Published on Monday, November 04, 2013 in , , , , , , , , ,

Shreyas Patil's photo of playing cardsIt's time for some magic!

Don't worry, there's no complicated sleight-of-hand in these tricks. Not only does math make them easy, but you don't even have to do any math during the routines, since all the math involved has been worked out ahead of time.

I'll start with the simpler of the tricks. In this first one, you have someone think of any hour of the day, and you tap numbers on an analog watch while they silently count up to 20. When they reach 20, they say “Stop!”, and your finger is on the hour they secretly chose!

The method behind this simple trick is described in Futility Closet's On Time post.

At first, the workings may confuse you, but a little experimentation with different numbers will help you understand it. Obviously, this is also true for anyone for whom you perform it, so don't treat this as a big mystery, but rather as a simple and interesting experience.

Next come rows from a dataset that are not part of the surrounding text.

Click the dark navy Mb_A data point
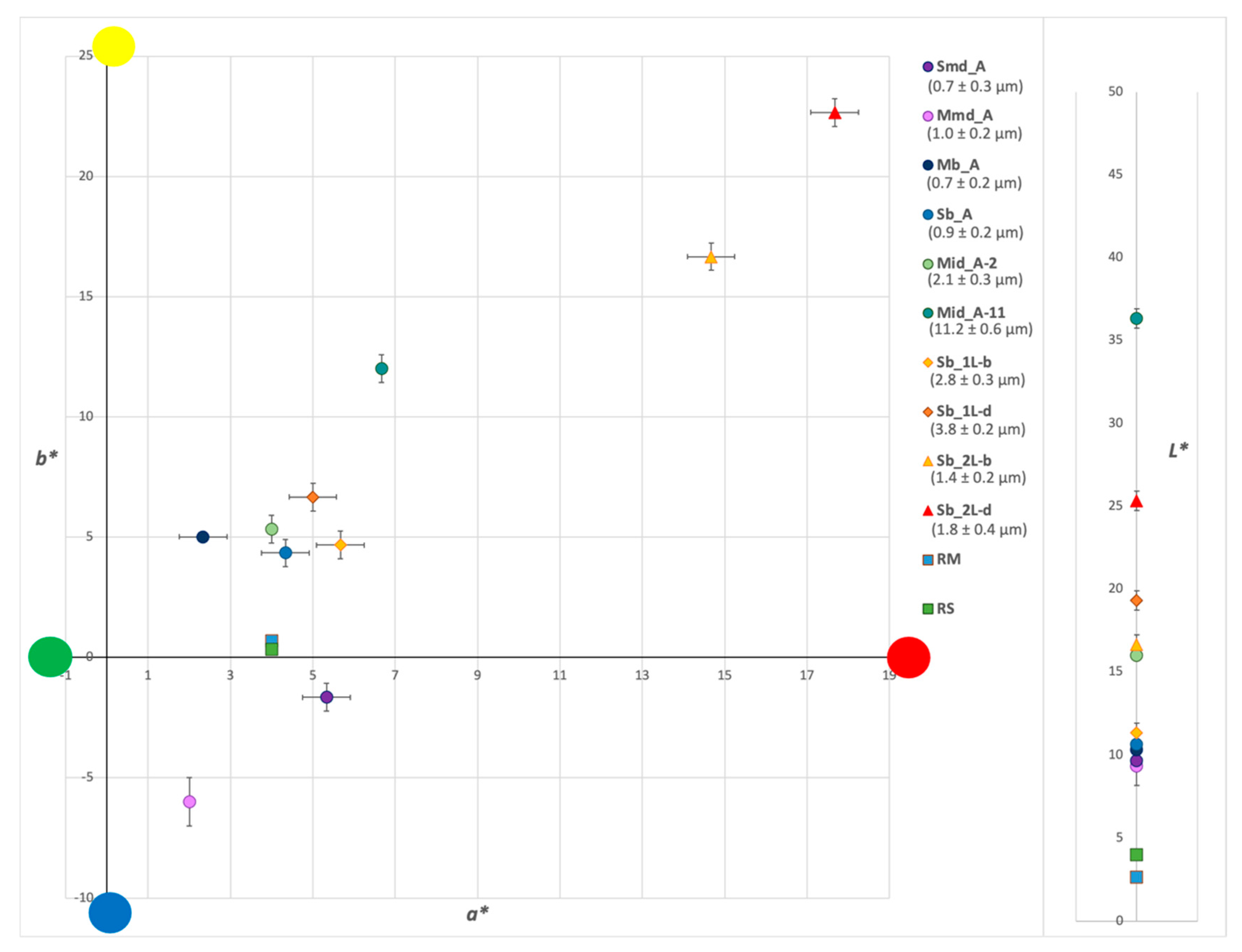The image size is (1242, 952). [203, 537]
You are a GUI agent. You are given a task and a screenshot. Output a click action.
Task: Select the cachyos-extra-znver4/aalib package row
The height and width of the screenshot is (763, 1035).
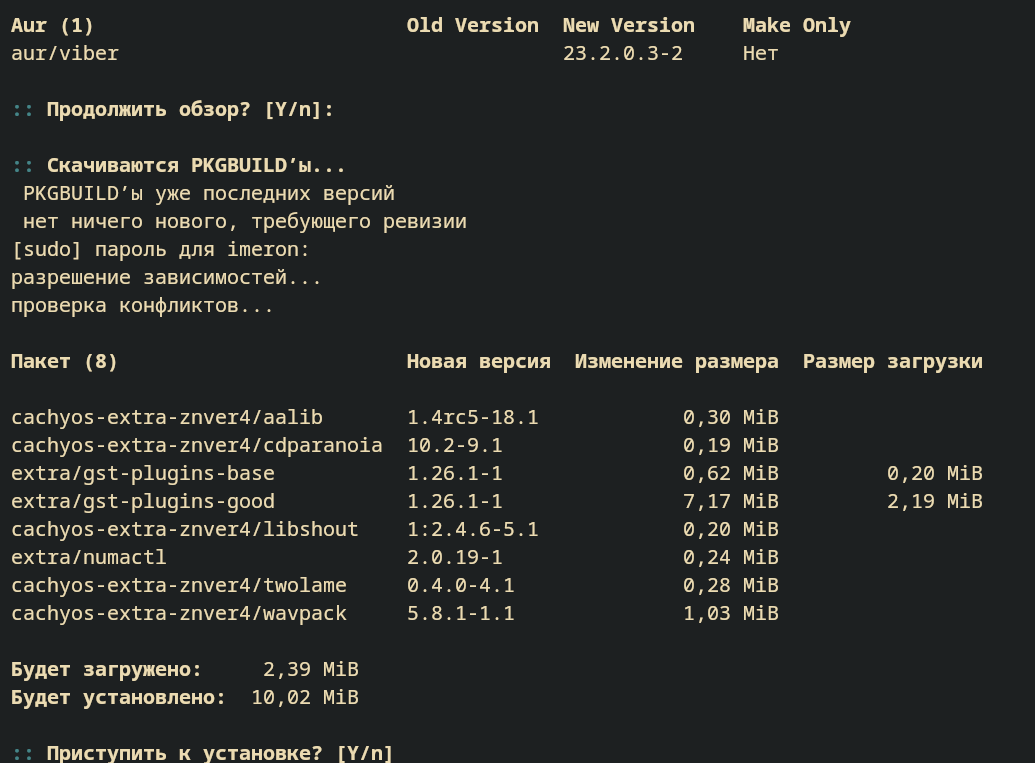pos(395,417)
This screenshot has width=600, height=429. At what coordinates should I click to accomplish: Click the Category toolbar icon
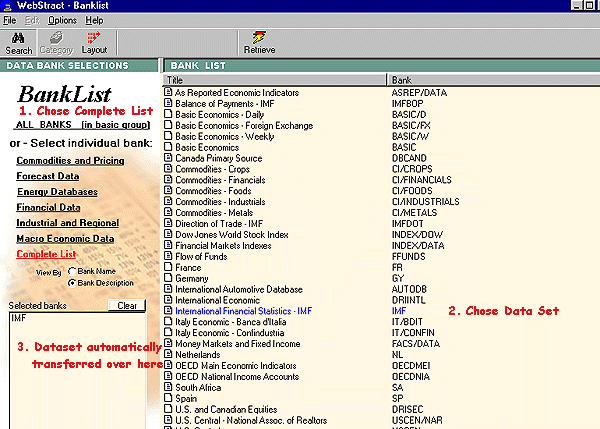point(55,40)
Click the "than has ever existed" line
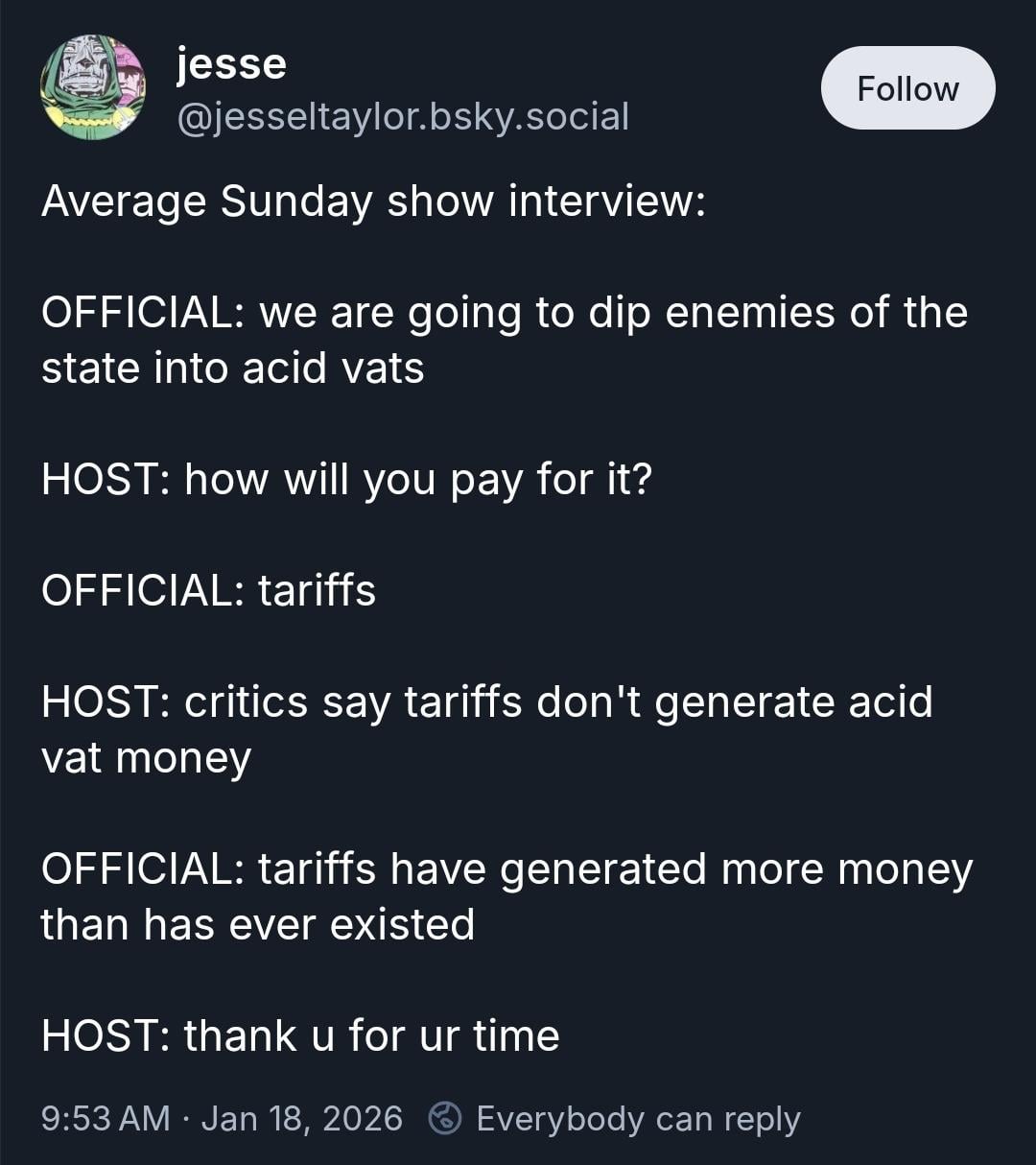The height and width of the screenshot is (1165, 1036). coord(258,924)
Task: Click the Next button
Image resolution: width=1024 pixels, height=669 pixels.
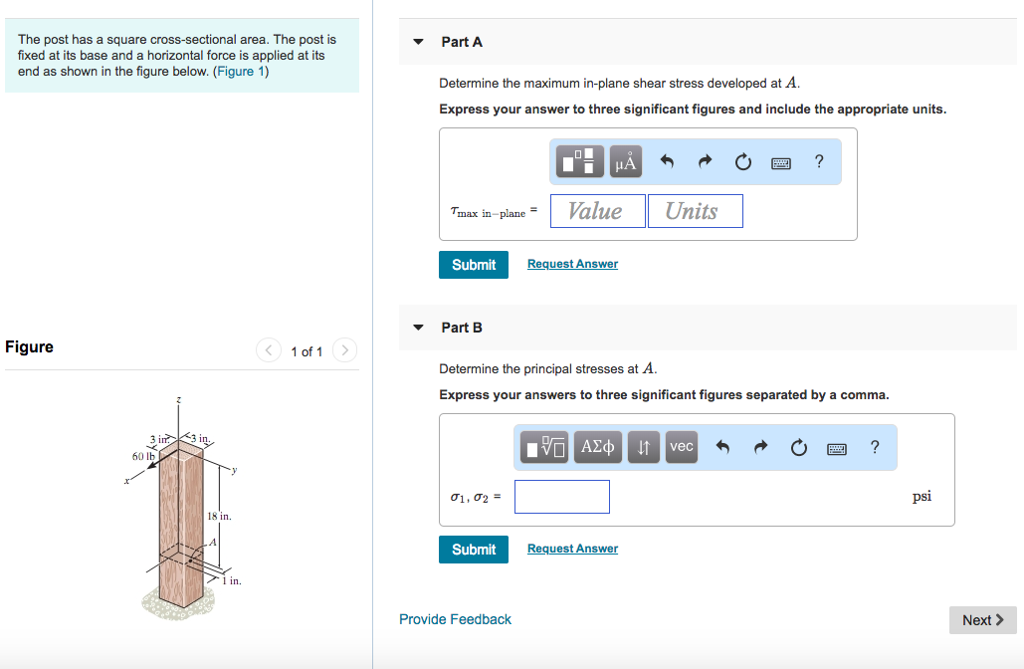Action: coord(981,620)
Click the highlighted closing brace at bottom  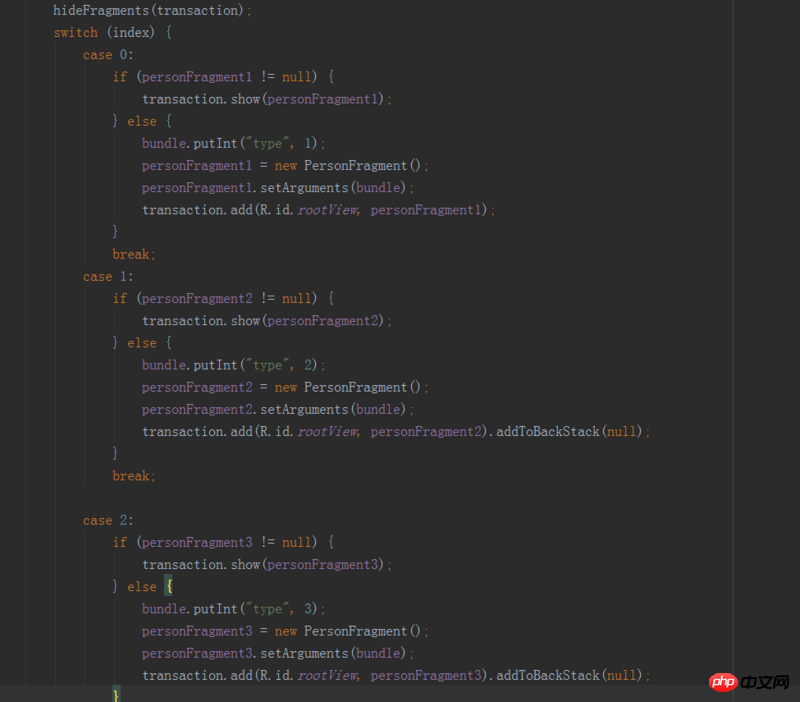[116, 694]
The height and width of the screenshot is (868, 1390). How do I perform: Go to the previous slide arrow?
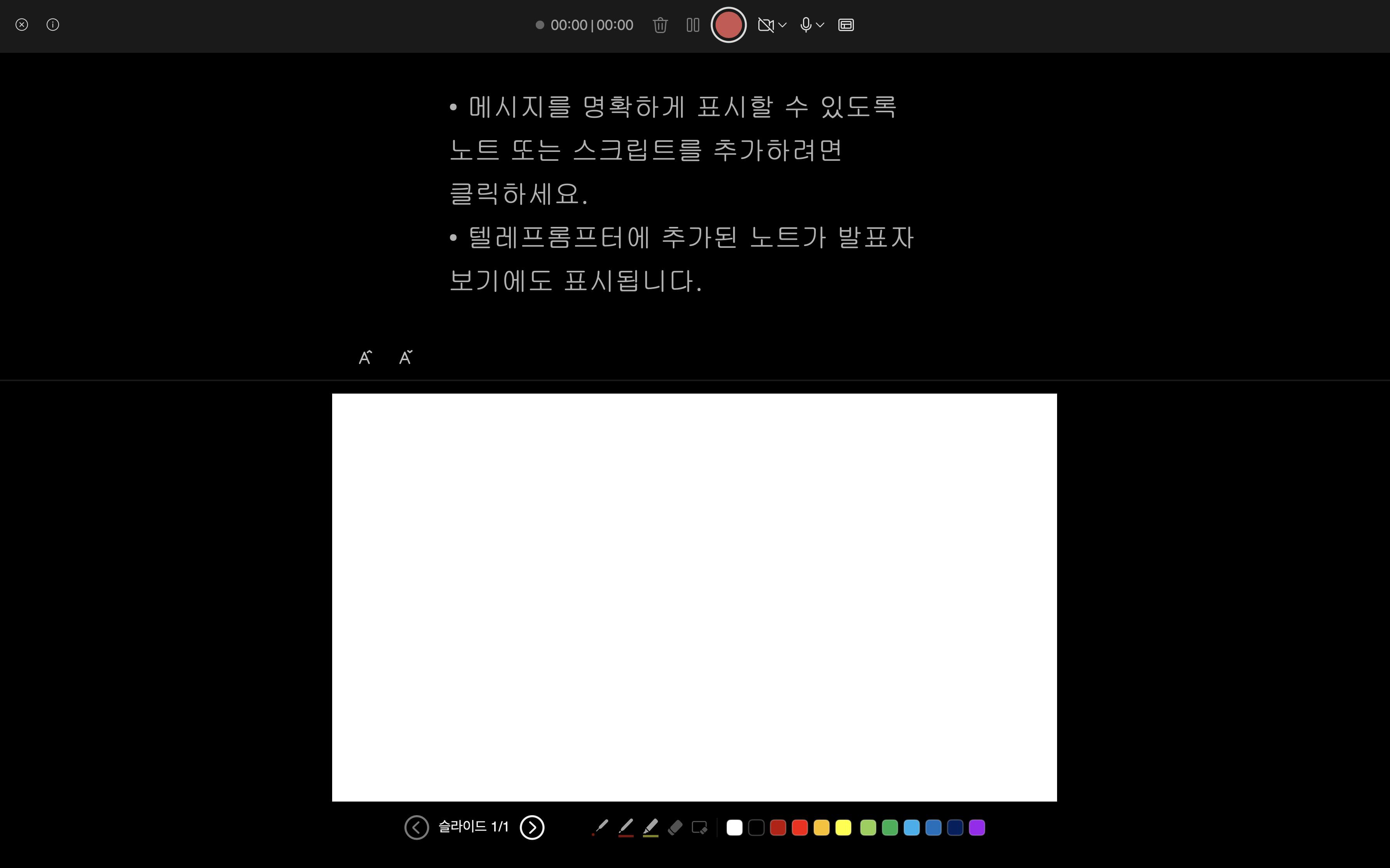417,827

The basic tapping presentation has a long history in magic. In Martin Gardner's book, Mathematics, Magic and Mystery, there's an entire section on tapping tricks. Thank to Google Books, you can read the entire section online for free, running from page 101 to page 107.

The next trick, courtesy of Card Colm, is a little more involved. You have someone name any card suit, have a regular deck of cards shuffled, and then the number cards (Ace through 9) are removed in the order in which they're found in the deck. You then make an unusual bet based on divisibility of various numbers formed by those cards.

This trick is called the $36 Gamble, and the method is found in Card Colm's post, The Sequence I Desire. Magic: When Divided, No Remainder. Beyond just the mathematical method, there's plenty to explore under the hood of this routine, including Arthur Benjamin's method for determining divisibility by 7, and a very deceptive shuffling method, which appears fair.

If you enjoy the deceptive shuffles discussed in the above post and its links, you also might enjoy Lew Brooks' book Stack Attack, which features the False False Shuffle. The false shuffle and the routines in Stack Attack mix well with the principles behind the $36 Gamble. In my 2006 review of the DVD of the same name by the same author, you can get a better idea of the contents.

Even though I've only linked to 2 tricks here, practicing them, understanding them, and digging in to the variations I've mentioned is more than enough to get your mental gears turning, so have fun exploring them!